## Source data
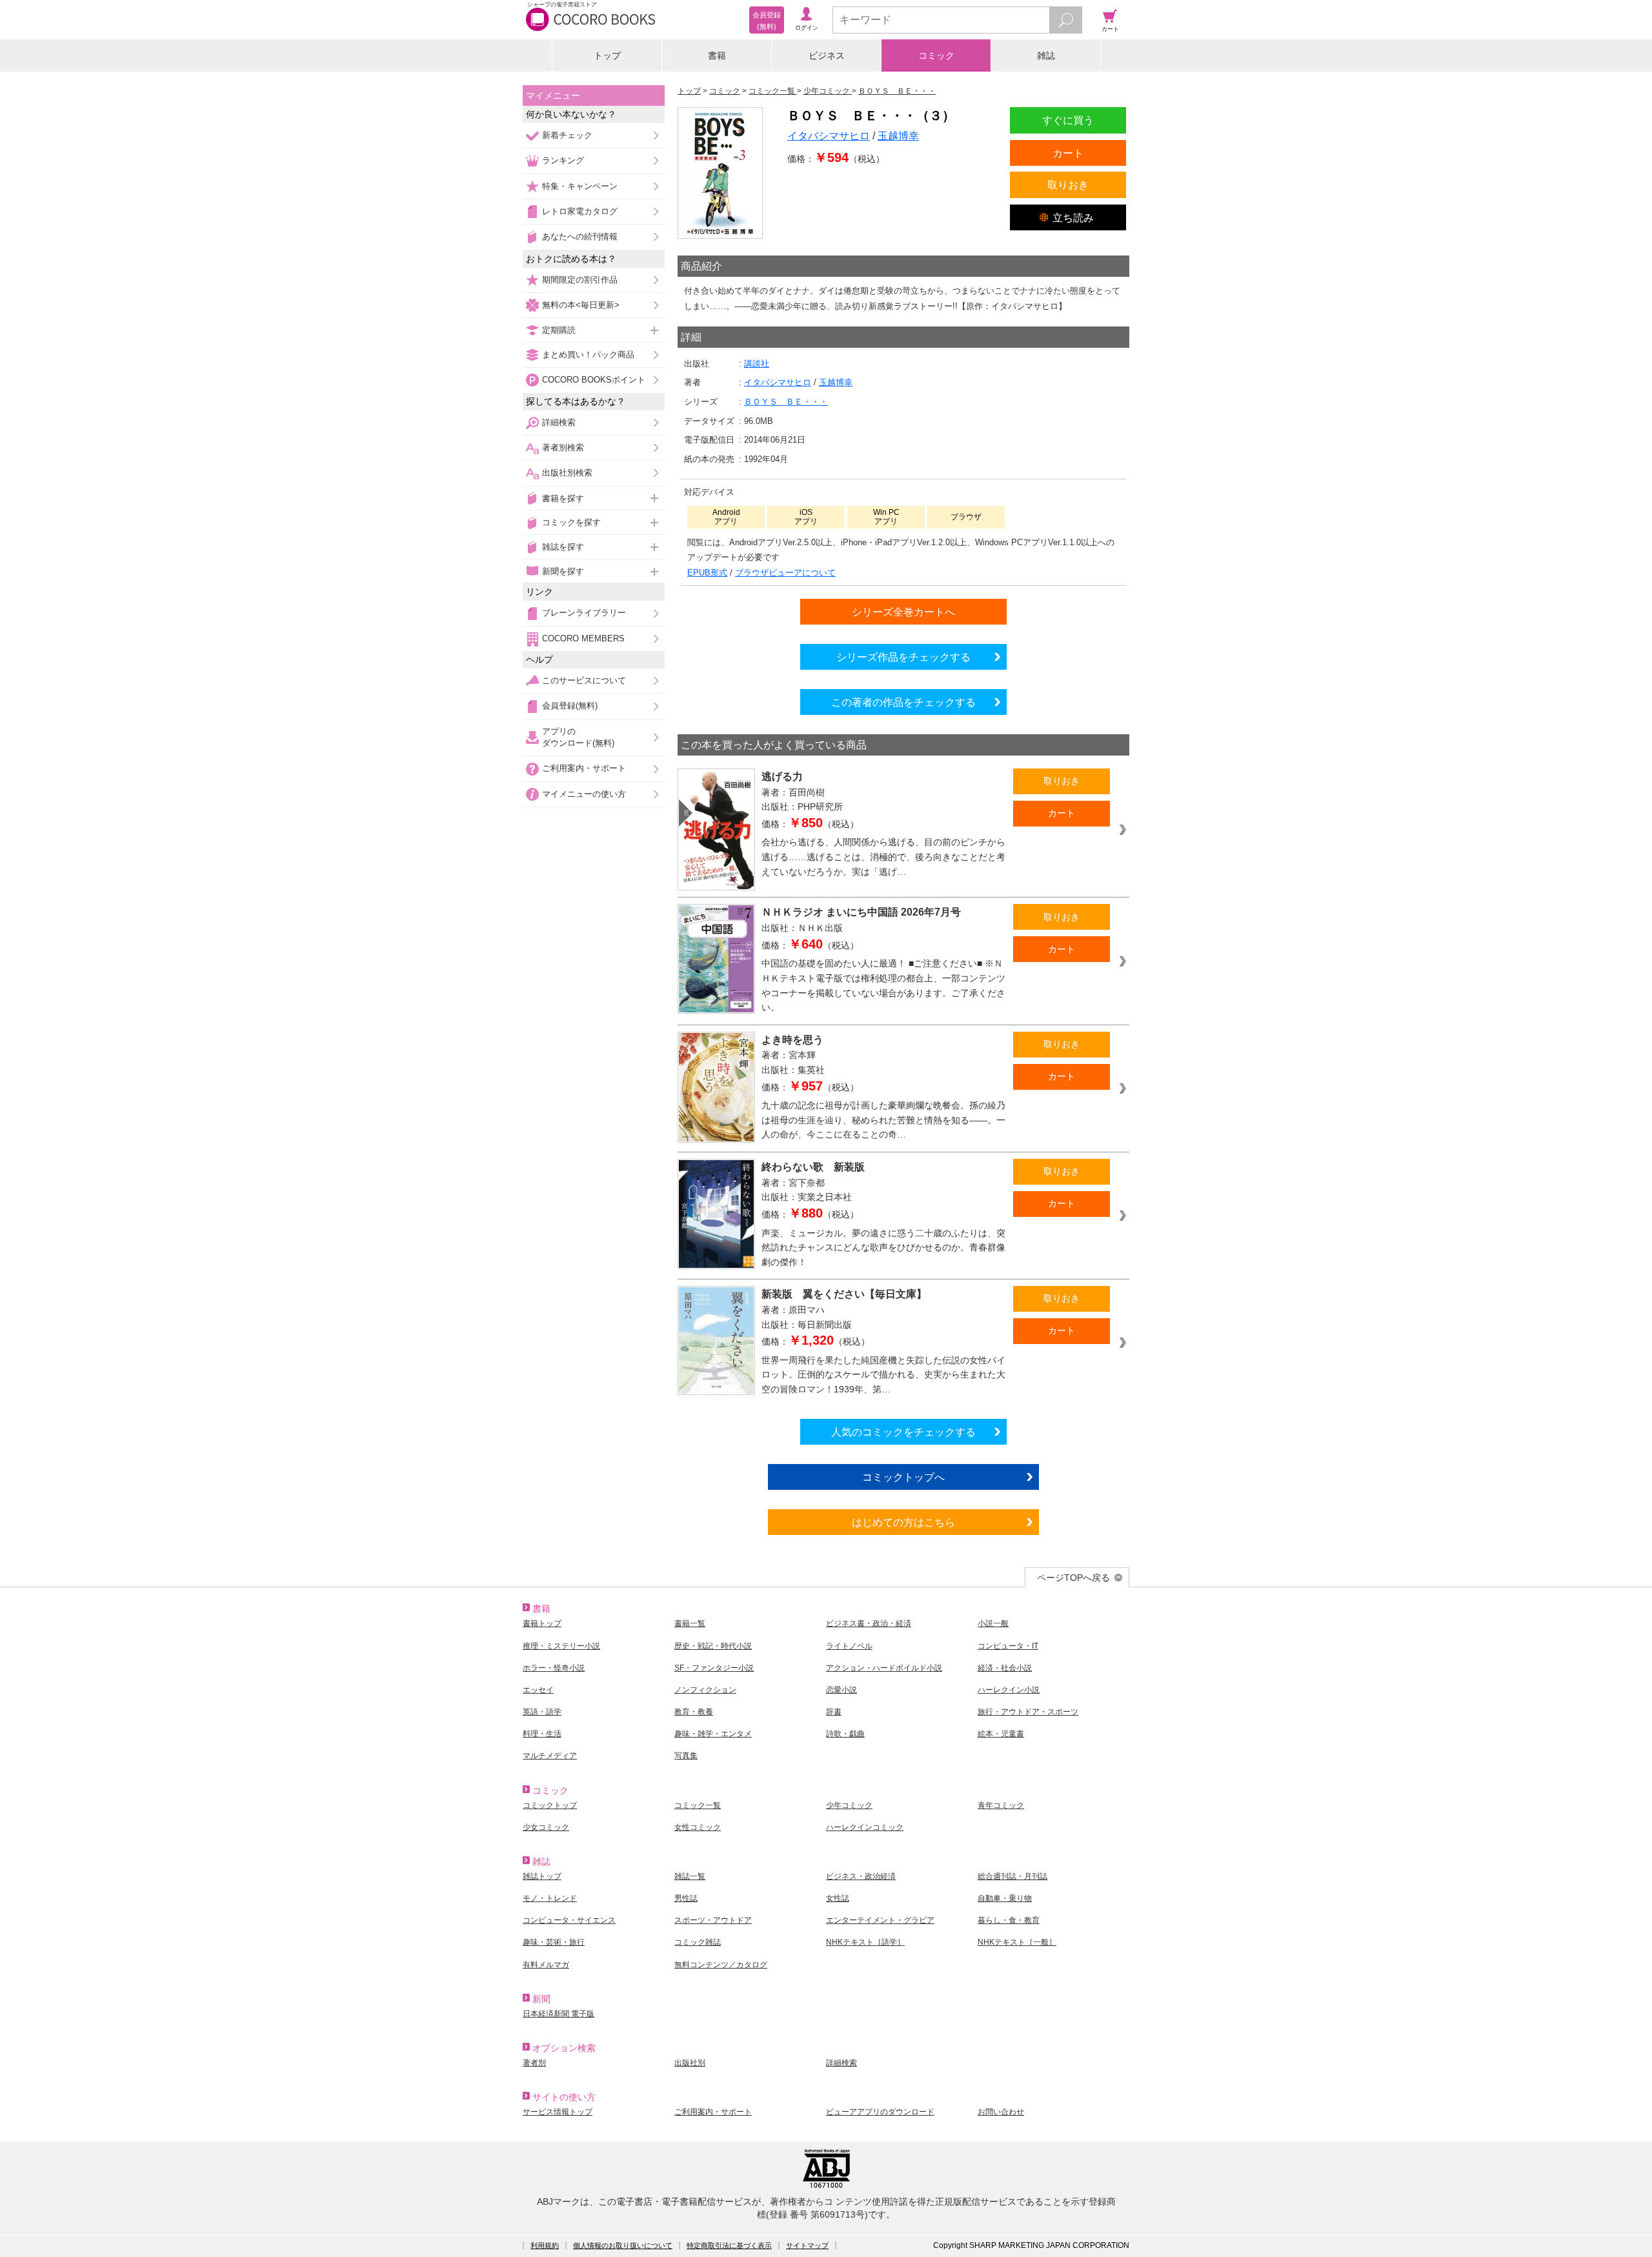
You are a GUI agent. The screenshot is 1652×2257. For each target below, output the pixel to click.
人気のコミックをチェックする (903, 1432)
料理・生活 (542, 1733)
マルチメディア (550, 1755)
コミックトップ (550, 1805)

## Your objective
The data is to be printed again exactly, but without its pictures.

## Exercise response
You are a GUI agent. The screenshot is 1652×2257. For each target below, output the pixel to click.
人気のコミックをチェックする (903, 1432)
料理・生活 (542, 1733)
マルチメディア (550, 1755)
コミックトップ (550, 1805)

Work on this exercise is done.